The organic products that are useful for feeding our plants would generally be derived from animal bone and blood, fish, vegetables and other plant materials such leaves, seaweed and seeds etc., or manufactured products derived from these things. Manure can be used as well, but I find it difficult to believe that anyone with an indoor garden would use such a thing!
It’s not just about the products – it’s a whole different methodology…
Organic growing rotates around a whole different philosophy to intensive agriculture. An organic grower looks on his grow as something that is a part of nature and part of a whole eco-system. Growing organically is all about working with nature, rather than relying on chemicals to grow the plant and get it through to harvest. It involves harnessing all the natural processes and lifeforms that occur in the soil. It is about using natural pest repellents, and microbes that arrest the development of moulds.
Let’s take a quick look at this, starting at root-level.
Soil that has never been intensively farmed may look like pretty boring stuff.

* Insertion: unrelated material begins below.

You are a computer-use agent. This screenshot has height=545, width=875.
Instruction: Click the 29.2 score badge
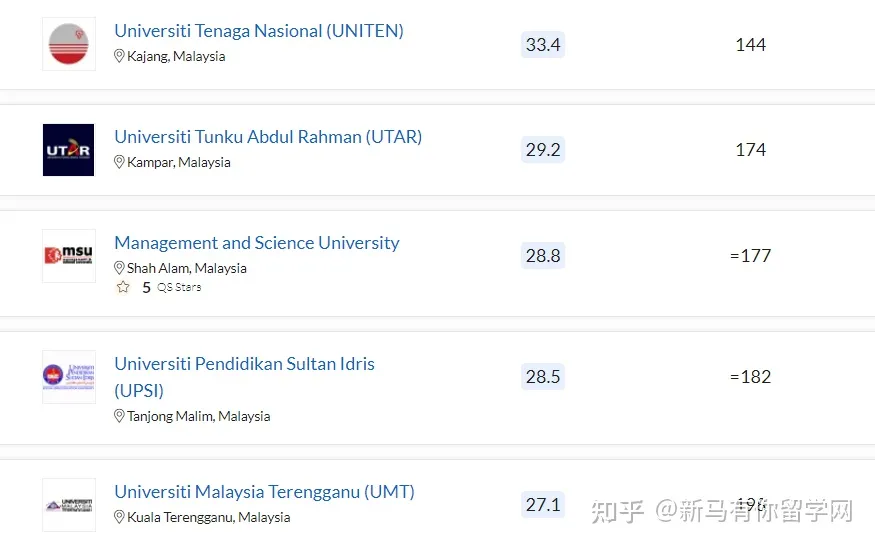click(x=543, y=150)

However, look at it under a microscope and you’ll find it’s teeming with hundreds (if not thousands) of different types of bacteria. There’s also fungi in there too. There are good and bad types of both bacteria and fungi. An organic farmer is looking to encourage the good guys and discourage the bad guys.
The good bacteria perform a whole host of beneficial jobs. There are strains that fix nitrogen (the N in N-P-K) from the air so that plants can absorb and use it; some strains create humates (natural chelating elements), others break down the organic foods that we water into the soil into plant absorbable molecules and atoms.
Even more fascinating than the bacteria, the beneficial fungi perform remarkable jobs. Mycorrhizal fungi actually form a symbiotic relationship with a plant’s roots. They actually attach themselves to the root and grow along it, helping to protect the root from bad fungi, such as pythium (which causes root-rot). The mycelia (thin, filament-like strands) of the mycorrhizal fungi grow out into the soil, and pass water and nutrients back to root. The plant, in turn, feed the fungus with a little of the sugar that it creates by photosynthesis. Basically, they feed and protect one another.
Another beneficial strain is Trichodermal fungi. These guys actively feed on other fungi like pythium, creating a much nicer environment for the roots.
An organic grower feeds the soil
The organic farmer tends his micro-herd of beneficial organisms very carefully. He builds up their numbers up by adding them into the soil with products such as Humboldt Nutrients White Widow and Canadian Xpress Bio-Balancer. He feeds them sugars from products such as Humboldt Nutrients Honey ES or Advanced Nutrients Bud Candy. And he feeds natural foods for them to work on, which in turn they feed to the plant. He makes sure not to destroy them by using salt-based plant feeds, the high levels of phosphorous in which is highly toxic to them. And he definitely never uses peroxides or sterilisers which simply kill them stone dead.
Intensive agriculture ignores the natural process. It seeks to grow the plant quickly, cheaply and easily using salts, and to kill pathogens with some pretty nasty chemicals. Soils that have been intensively farmed are bereft of beneficial organisms. After a short period of intensive farming, the soil takes many years to recover so that it could be used for organic farming again.
When all is said and done, both methods of growing do work. Non-organic farming may provide the scope for larger yields, without the fuss of dealing with natural products. However, the non-organic grower may never fully experience the quality and the flavours of his crop that an organic grower might. It’s a question of personal choice.